Sure. So that particular one, Bryce, was a company that we've had in the portfolio for a few years. It's somewhat of an industrial-based business. We've been really improving it all around, both from the overall management level, et cetera. And we had an opportunity to acquire a fairly substantial-sized business to bring into it, which was really integrated very nicely with the product, and it not only gave us additional capacity, manufacturing capacity, but also distribution and access in Europe and other parts of the country.
So we took our company from order magnitude -- now, I'm not going to give you specifics, but order magnitude about $40 million, $50 million in revenue to over $100 million in revenue and very significant increase in the EBITDA. And I would say that the integration has come along really well. So we've clearly enhanced the overall value. So I feel really good about that transaction, without, by the way, getting that particular company in a very highly leveraged situation, relatively speaking. So really a really good opportunity. So we'll continue. And yes, some of our existing portfolio companies are seeing some opportunities like that, and we continue -- some of them are on the smaller end, some of them do not require additional financing from GAIN, per se, because their own balance sheets are strong enough to handle some smaller add-ons where it really makes some sense, whether it be a product line or what have you.

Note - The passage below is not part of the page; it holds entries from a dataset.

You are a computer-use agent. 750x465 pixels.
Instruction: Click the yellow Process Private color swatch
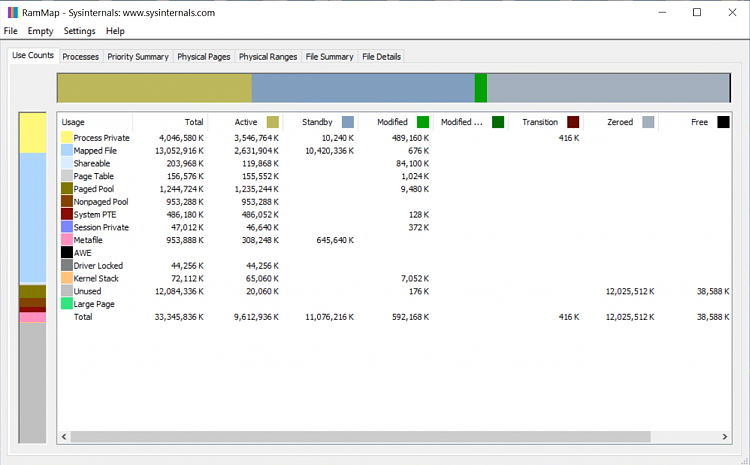click(67, 137)
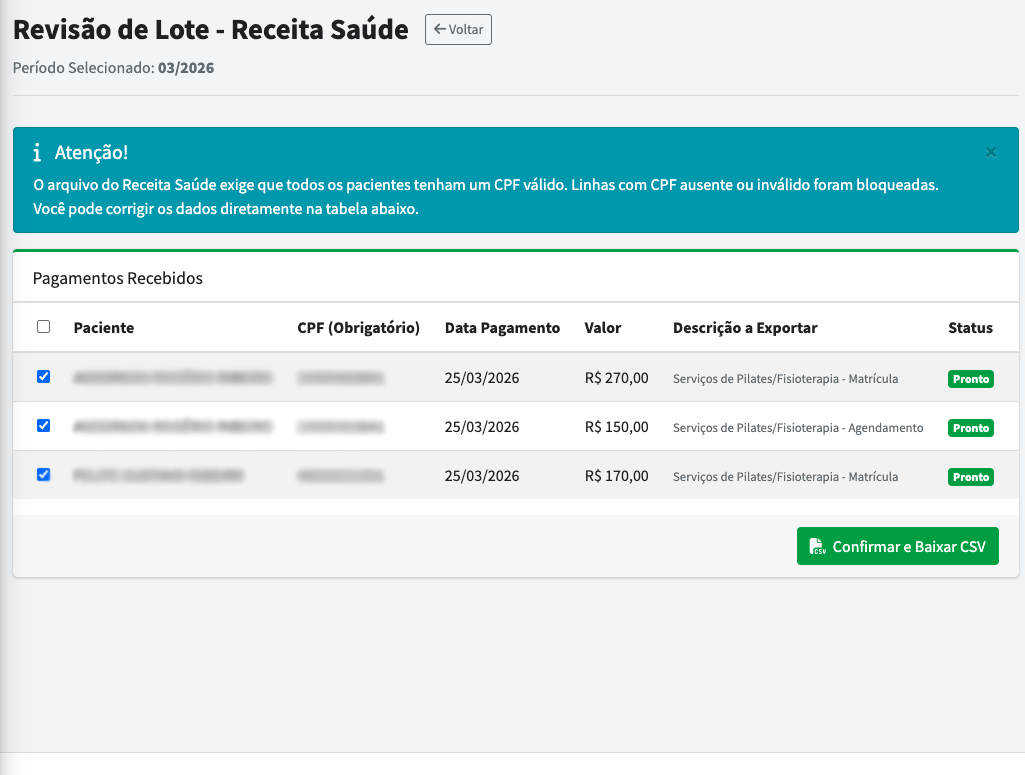The height and width of the screenshot is (775, 1025).
Task: Click the CSV file icon on the green button
Action: (817, 546)
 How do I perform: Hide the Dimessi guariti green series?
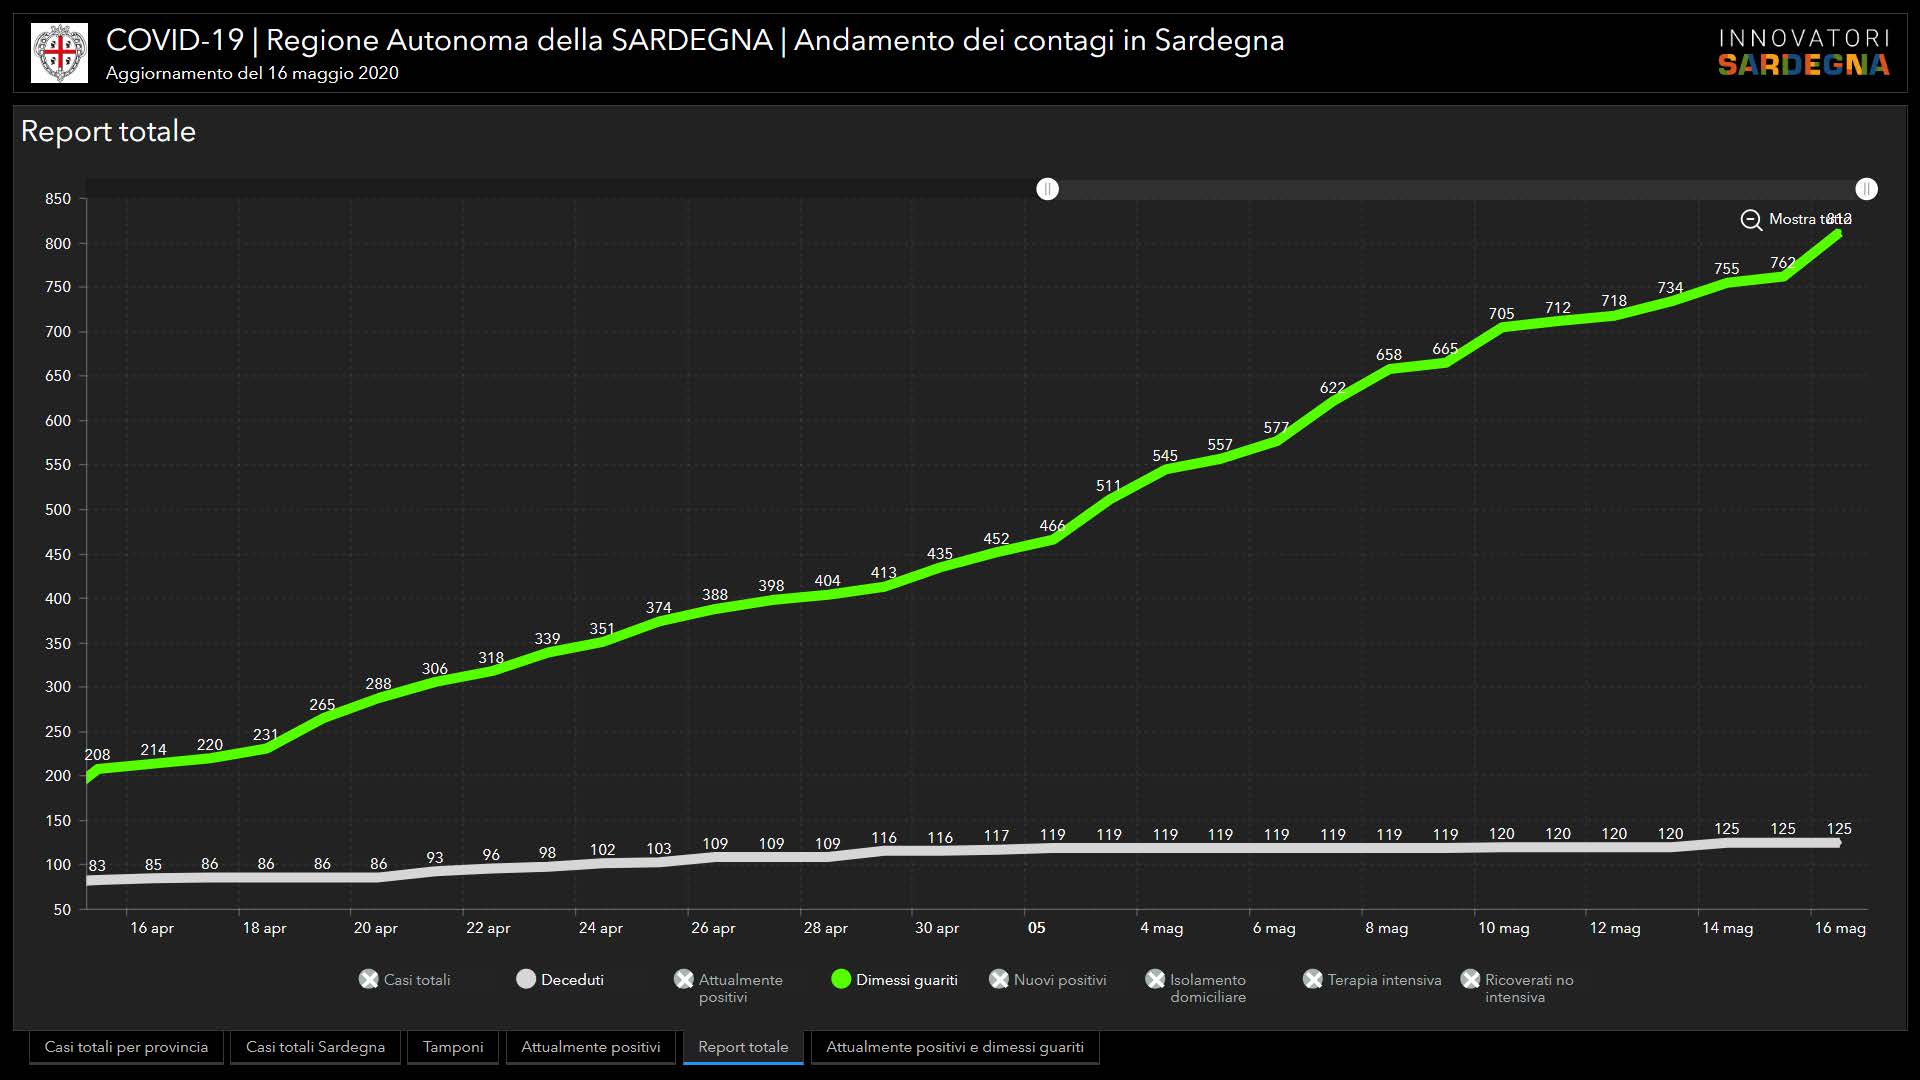[x=841, y=979]
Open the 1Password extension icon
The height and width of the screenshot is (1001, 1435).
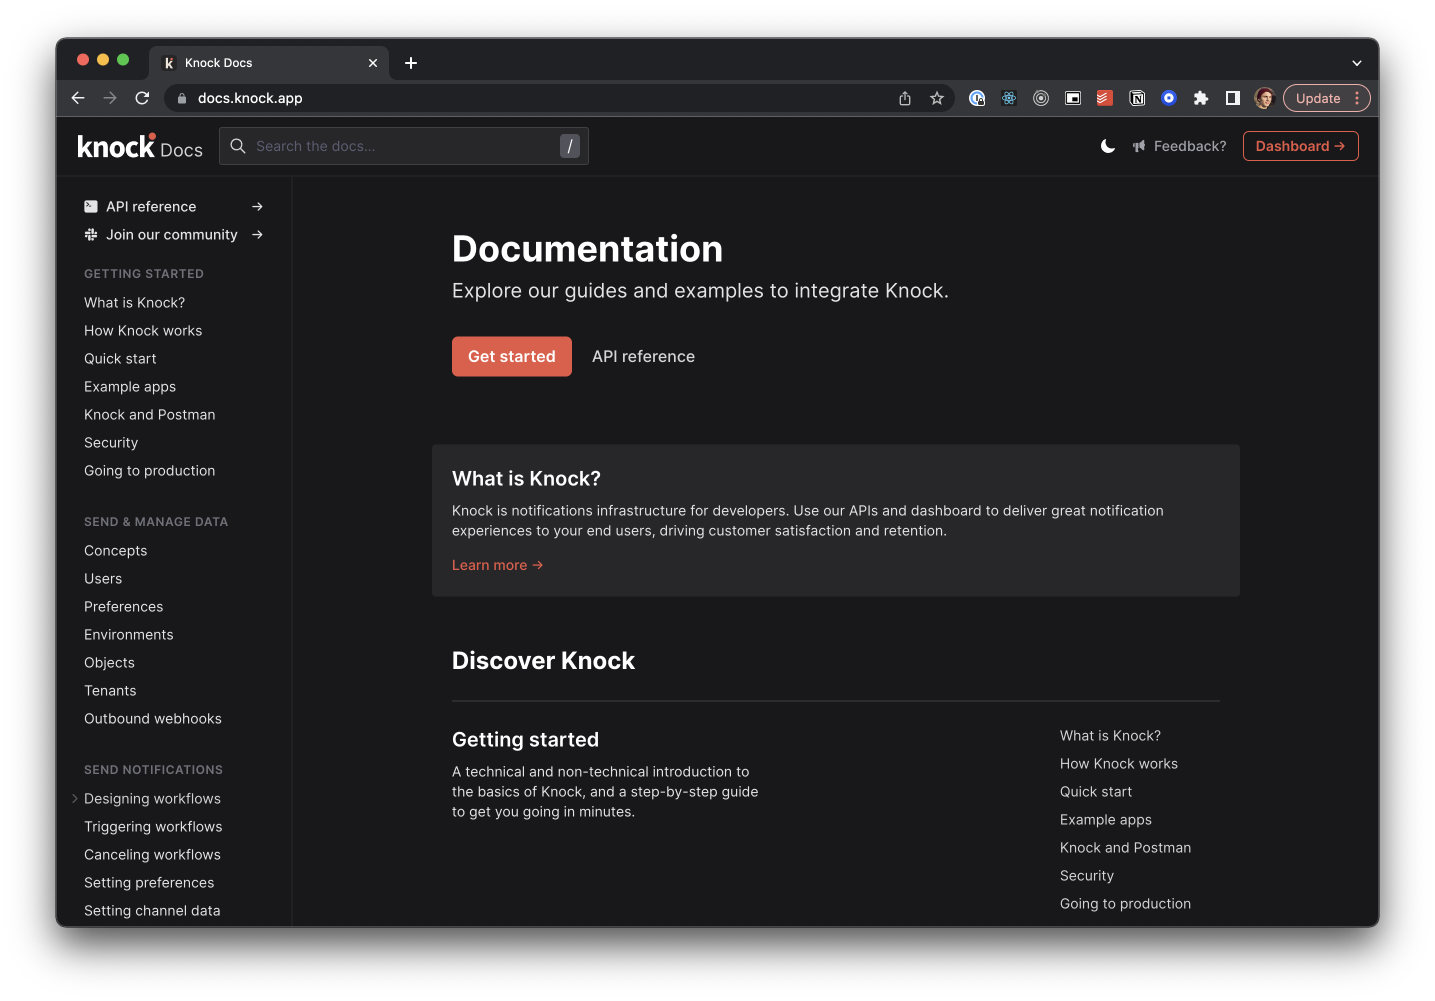click(976, 98)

And so yes, we continue to do that because, frankly, as I said in my remarks, and you appreciate, if we can keep adding value to an existing portfolio company, again, where overall we know it and it's accretive, we're happy to do that. One other company -- another one of our portfolio companies actually, where they made a fairly good sized acquisition, and we were able to go back in as well and help to add to that particular investment as well. And so yes, so short answer is, yes, we're going to continue looking at those opportunities.